Viele chinesische Eltern sehen durch die Augen Zezés auch ihre eigenen Kinder. Besonders die Figur des „Portuga", der mit seiner zärtlichen Art Zezé von seinem Hass durch all die Gewalt in seiner Familie befreit, bringt viele chinesische Eltern zum Nachdenken.
„Manchmal haben wir als Eltern keine gute Laune. Wenn dann unser Kind mit uns spricht, reagieren wir vielleicht sehr ungeduldig mit „Lass mich in Ruhe, ich bin gereizt!". Nachdem ich das Buch gelesen habe, kann ich mein Kind etwas besser verstehen. Kinder brauchen Liebe und zärtliche Kommunikation. Nur so können sie später als Erwachsene offen und glücklich werden."

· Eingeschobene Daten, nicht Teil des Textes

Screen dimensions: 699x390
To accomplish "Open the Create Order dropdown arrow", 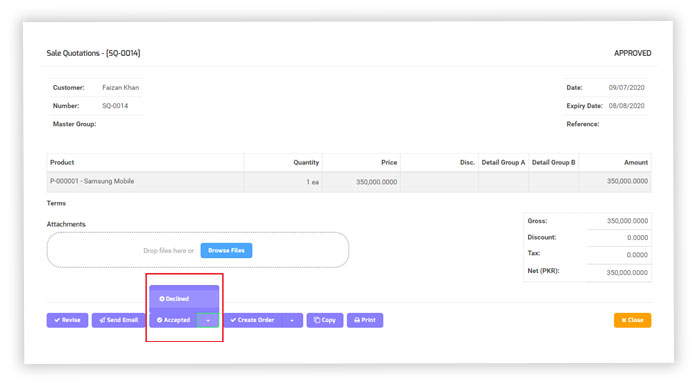I will tap(292, 320).
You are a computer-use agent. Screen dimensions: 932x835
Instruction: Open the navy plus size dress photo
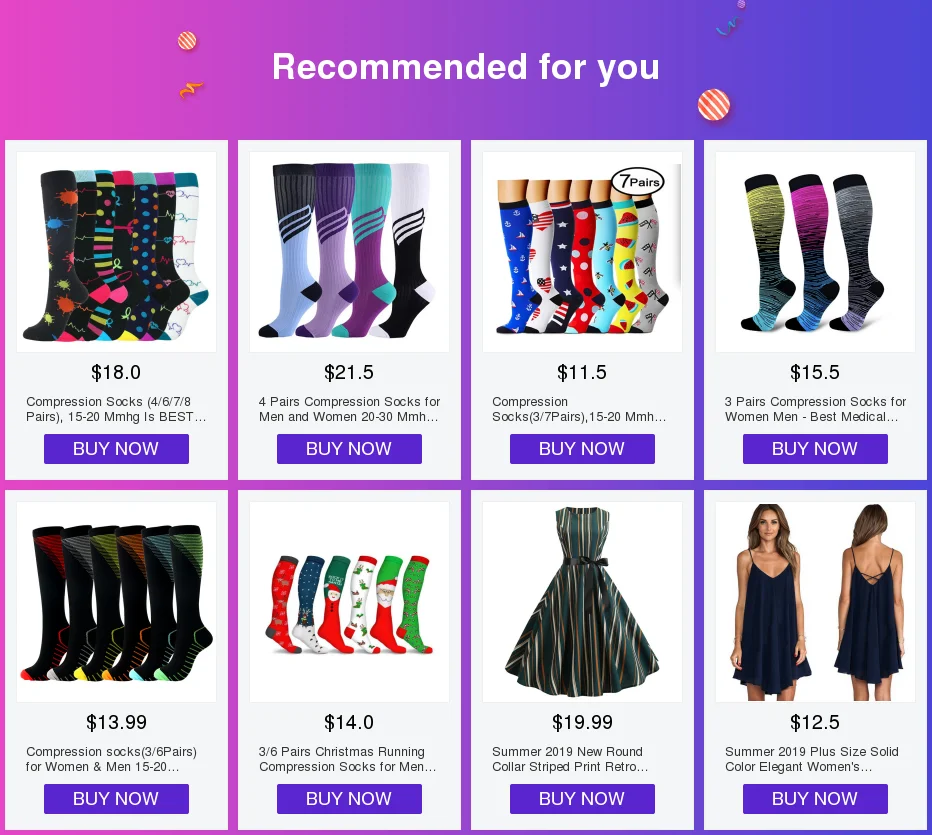tap(816, 602)
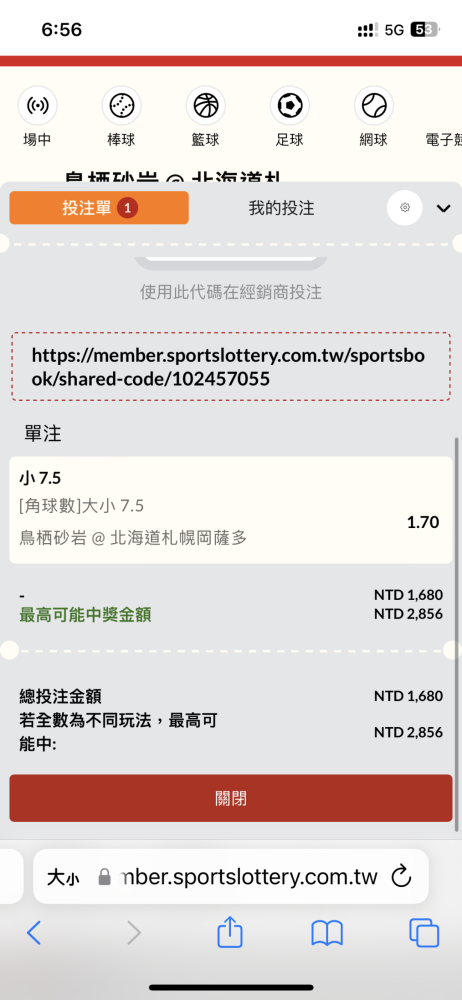
Task: Tap the 關閉 close button
Action: 230,798
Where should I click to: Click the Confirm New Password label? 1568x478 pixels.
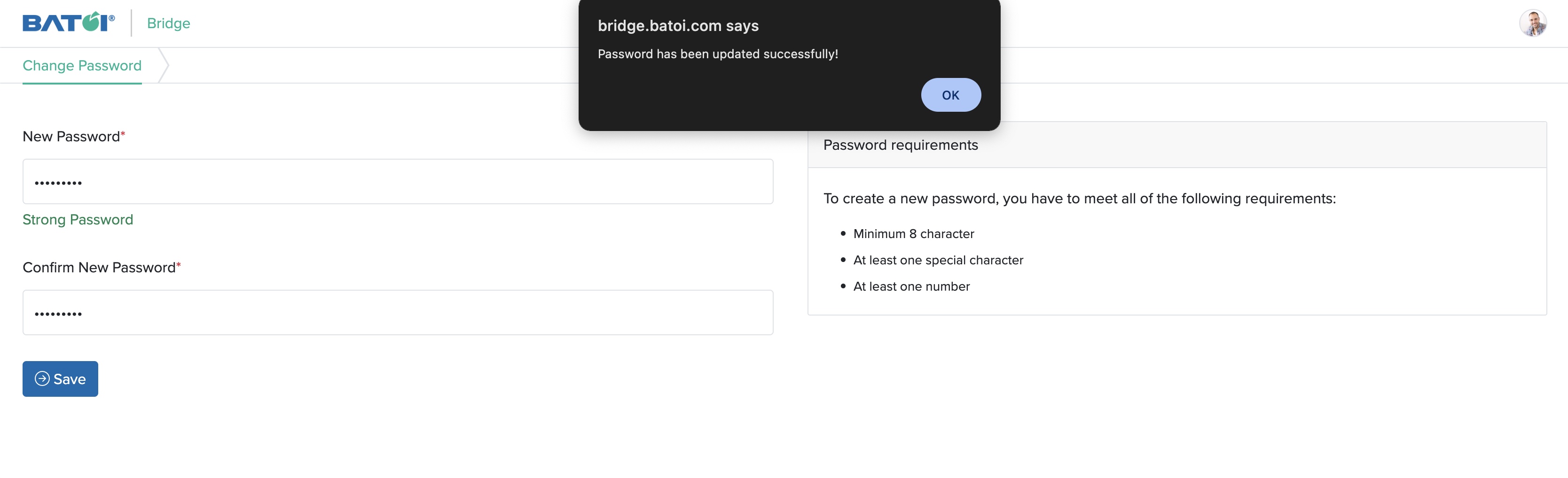coord(99,268)
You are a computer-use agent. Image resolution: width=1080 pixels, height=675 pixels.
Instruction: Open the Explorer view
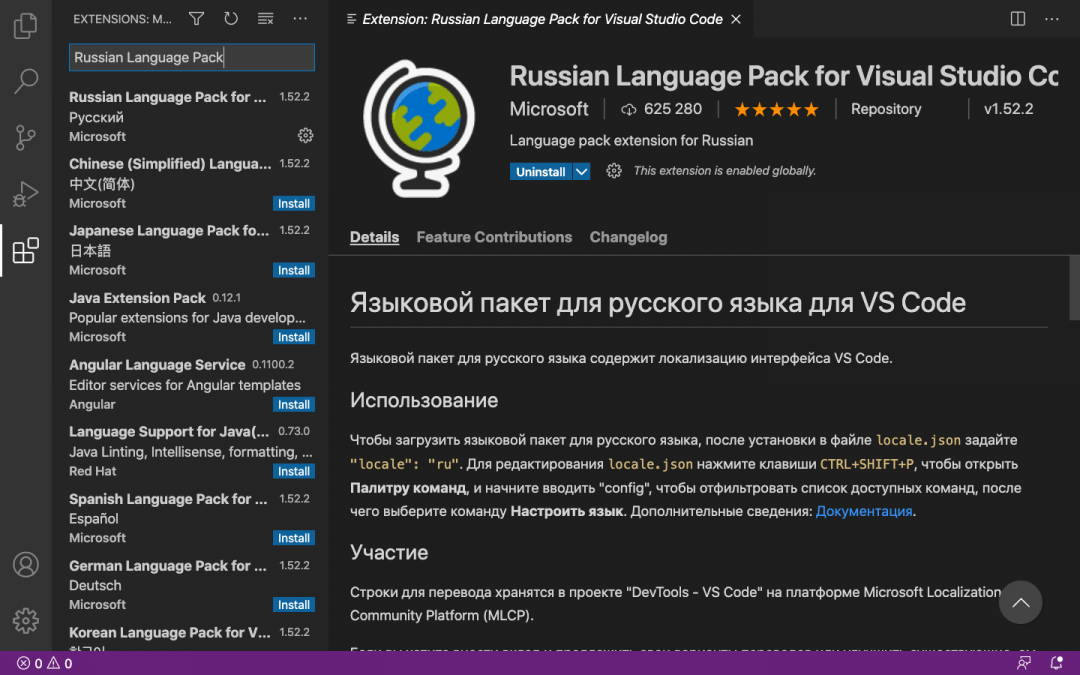26,25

Neben „Portuga" spielt auch Zezés Lehrerin Frau Cecilia eine sehr wichtige Rolle. Nachdem Zezé in den anderen Klassenzimmern Vasen mit schönen Blumen gesehen hat, stiehlt er jeden Tag auf seinem Schulweg Blumen aus fremden Gärten. Mit ihnen dekoriert er die leere Vase seiner Lehrerin. Nachdem seine Lehrerin dies herausfindet, kritisiert sie ihn aber nicht wegen seiner kleinen Diebstähle. Stattdessen lobt Frau Cecilia ihren Schüler, dass er ein „Herz aus Gold" besitze. Redakteur Wang Yonghong sagt dazu:
„Für Diebstähle würden Kinder in China von ihren Lehrern und Eltern normalerweise sehr scharf kritisiert werden. Zezés Lehrerin macht das aber nicht. Sie zögert sogar und fragt sich, ob sie darüber überhaupt mit Zezé sprechen sollte oder nicht. Wonach sie dann zuerst fragt, ist der Grund für sein Handeln, und nicht das direkte Resultat. Stets glaubt sie an das Gute in diesem Kind."
Neben einigen schönen Sachen erfüllen aber auch Grausamkeiten die Kindheit von Zezé. Nachdem „Portuga" plötzlich stirbt, bricht die kleine fiktive Welt des Zezé mit einem Mal zusammen. Obwohl er noch so klein ist, muss er nun über Nacht erwachsen werden. Seine träumerische Welt hinterlässt er seinem jüngeren Bruder. So will er sicherstellen, dass wenigstens dessen Kindheit von Liebe erfüllt ist. Wang Quangen, Kritiker für Kinderliteratur, sagt:
„Kinder haben unendlich viele Träume. Obwohl es zwischen Traum und Wirklichkeit einen großen Unterschied gibt, haben alle Träume trotzdem ihren Sinn. Sie sind wichtige Triebkräfte im Leben der Menschen."
Der chinesische Ministerpräsident Wen Jiabao hat einmal gesagt, ohne Liebe kann nicht von Erziehung geredet werden; ohne Moral hingegen hätte gar nichts mehr Sinn. Der brasilianische Junge Zezé hat in sich selbst Liebe gefühlt und übernimmt die Aufgabe, sie auch anderen zu bringen. Nun hat seine Liebe auch China erreicht.